Putting It All Together

In the API route:

import { isUserBlocked, incrementViolations, blockUser, MAX_VIOLATIONS } from "../lib/redis";

export async function POST(req: Request) {
  const ip = getClientIP(req);

  // Layer 2: Check if blocked (Redis - persists across function instances)
  const blocked = await isUserBlocked(ip);
  if (blocked) {
    return Response.json({ error: "Temporarily blocked" }, { status: 403 });
  }

  // Layer 1: Rate limit (in-memory is fine here - its per-request)
  if (!checkRateLimit(ip)) {
    return Response.json({ error: "Too many messages" }, { status: 429 });
  }

  // Layer 3: Validate input
  const params = await req.json();
  params.messages = validateInput(params.messages);

  try {
    // Layers 4-7 happen inside Mastra's inputProcessors
    const stream = await handleChatStream({
      mastra,
      agentId: "myAgent",
      params,
    });
    return createUIMessageStreamResponse({ stream });
  } catch (error) {
    // Guardrail triggered - record violation to Redis
    if (isGuardrailError(error)) {
      const violations = await incrementViolations(ip);
      const warningsLeft = MAX_VIOLATIONS - violations;

      if (warningsLeft <= 0) {
        await blockUser(ip);
      }

      return Response.json({
        error: "policy_violation",
        message: warningsLeft > 0
          ? `Message flagged. ${warningsLeft} warning(s) left.`
          : "Youve been blocked for 24 hours.",
        blocked: warningsLeft <= 0,
      }, { status: 400 });
    }
    throw error;
  }
}

Cost vs Protection Tradeoff

Free layers catch most abuse. Rate limiting alone stops 90% of spam. Redis costs pennies for violation tracking.

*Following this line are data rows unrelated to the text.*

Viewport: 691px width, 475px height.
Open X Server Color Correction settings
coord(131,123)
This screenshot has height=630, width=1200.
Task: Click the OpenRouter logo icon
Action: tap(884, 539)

Paid layers (PromptInjectionDetector, ModerationProcessor, TopicGuard) add ~$0.001-0.01 per message. Three LLM calls before your main response - but they use gpt-4o-mini which is cheap.

System prompt is basically free - its part of your main LLM call anyway.

Results

Since adding these guardrails:

Zero successful jailbreak attempts
Spam attempts blocked at rate limit layer
Off-topic requests politely declined
API costs predictable and controlled

The key is layering. Each layer catches what the previous one missed. And the cheap layers run first so you dont waste money on obvious spam.